It has been 14 months since I waved goodbye to the moss-green carpet and grand Victorian fireplace of my Leyton studio flat.
Just over a year since I gave up my independent, cosmopolitan lifestyle as a full-time journalist to become a self-employed country girl with her own family (albeit a family that’s only 50% made up of humans, but whatevs).
It’s been a weird ol’ transition, and one that I wrote about quite a lot at the time, because OMG THIS IS SO NEW AND REVOLUTIONARY, and now it’s just who I am. It’s become part of me.
But within the past few weeks, I’ve started to doubt my own skills and talents, my own happiness, my own decisions and my own way of life.
Y’see, the internet, for as brilliant and innovative as it is, is also the source of much pain, misery and comparison. It makes me wonder if the whole blogging path has been a serious misjudgment on my behalf, if actually, the path to my greatness is based in an office somewhere in London.
Nah, like, but for real. This is something I’ve been thinking about a lot, over and over again.
I slate a lot of websites and magazines for their inability to keep up with the demands for content – for creating features and galleries and stories better suited to 2011 than now. But there are so many that are nailing it, and so many that I feel like I could grow with.
Online publications that need a 2015 spin, a 2015 spin that I can get passionate about creating.
I’ve been doing one day a week at NowMagazine.co.uk (and when I say that, I mean, I did one day last week and will continue to until Christmas), and that one day, sat in an office that wasn’t thwarted by crying kittens and clothes that needed washing and Instagram-stalking other bloggers, felt like absolute bliss.

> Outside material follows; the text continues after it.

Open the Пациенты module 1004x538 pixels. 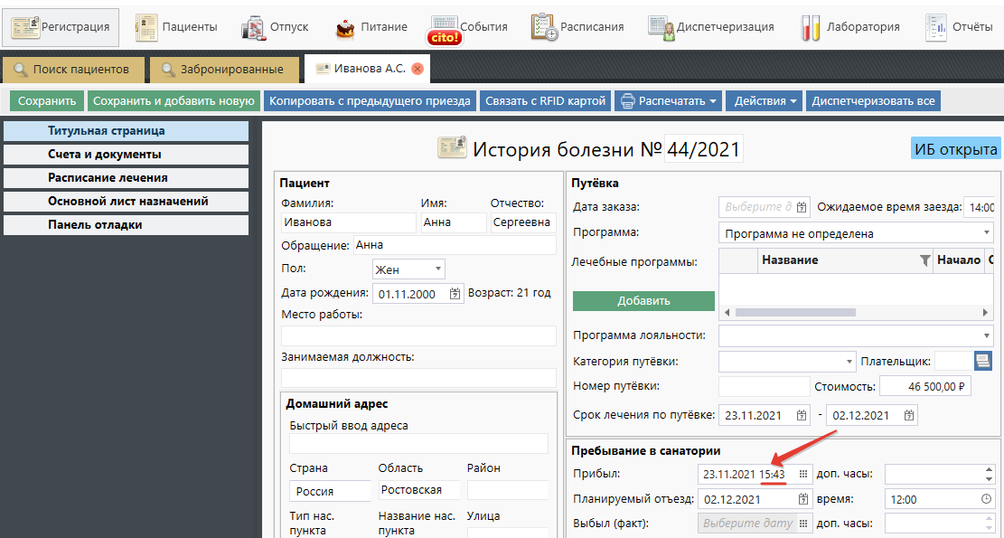[x=176, y=27]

A fresh environment with real people to bounce ideas off. A place where I could write without fear that the internet would judge me for my words or my weight or appearance or blog design.

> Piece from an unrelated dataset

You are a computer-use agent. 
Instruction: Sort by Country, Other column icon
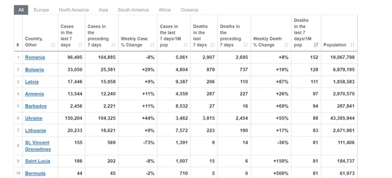[53, 45]
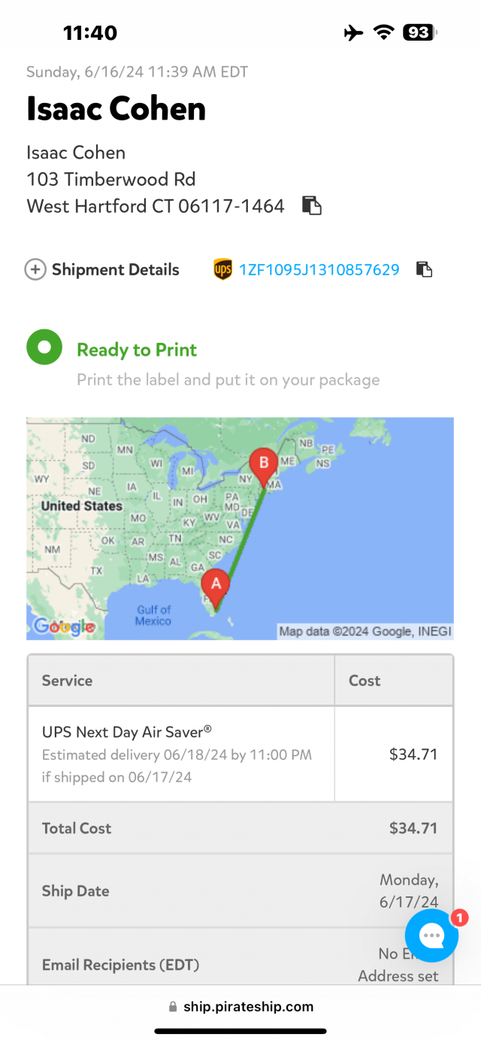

A place where there is no comparison.
Of course the grass is always greener, and I know, I KNOW, that if I was to jack the whole full-time blogging gig up for a 9-5 journalism job in the capital I would probably cry myself to sleep every night.
I would be tired and I would be sad, because my work wouldn’t be my baby, my project, something that I’ve nurtured and built up from scratch entirely by myself.
I would feel defeated. I would feel like I was waddling back with my tail between my legs because I wasn’t good enough to conquer the internet on my own – when I know that I can. I absolutely CAN.
Currently I go into London once a week (aside from the Now mag gig). I arrive after rush hour, and I walk into this crisp city air and I breathe it in and I feel so inspired. I feel alive and like the world is running with possibilities, like I can do anything.
I feel motivated and new.
I’ll hop between meetings and then plant myself in a Pret with a green juice and write to my heart’s content. And I’ll feel pretty sassy and fly and independent and like I’m nailing it.
And then maybe I’ll have another event and then I’ll whisk away into the night on the Abellio Greater Anglia train bound for Ipswich, and we’ll roar past Westfield and I’ll see all those inspiring city lights disappearing behind me.
And I’ll feel these mixed emotions. This part of me that feels sad that I am leaving the excitement and glamour that comes with being in a city like London, and this peace and contentment that I get to experience the best bits and then leave with my sanity intact.
Because that’s the thing about London, it can kinda bleed you dry for all you’re worth.
It’ll leave you exhausted and weepy and struggling with your bank balance every three days because FUCK, did I really send £40 on Pornstar Martinis last night? Blah.
And I know how lonely and cold it feels when you’re actually living there, rather than visiting as a fleeting guest. So I know that to return would ruin me, because my mind is in so much more of a healthy place now that I’m living away from it.
But still, it lingers in my mind, this whole wondering ‘what if?’.
I don’t know where my writing future lies, but I have a sneaky suspicion it’s not back in London working for someone else, trying to convince them that I know the answer to internet domination.
I think it’s here. In Ipswich. With my computer and my dreams and ambitions and my boyfriend and my cats.
It is here with my own blog space, my own creativity and my own real-ness and relatability coming through in my words.
I just need to learn to step away from comparing myself to others. I need to learn to almost treat my blog like another platform I’m writing for, rather than as part of me. So that when people criticise, or when I feel myself looking at all the collaborations I didn’t get, I don’t take it as a personal attack on me – I see it as something that happened to a website, not me, Hannah Gale.
Because my blog doesn’t define me and it shouldn’t define my brain and my happiness.
I am more than my blog, and the moment I realise that, the moment I’ll be free of the weird emotional restraints I’ve built up around myself over the past year.
So yes, not living in London is all my dreams come true – I get the family I’ve always wanted and the house and the slower pace of life that doesn’t make me fear a mental breakdown every 3 minutes, but I’ll still always be questioning what my life would look like if I hadn’t left.
Questioning where I could be journalism career-wise if I hadn’t given it up and gone running for the rolling green hills and my relationship and a life away from London.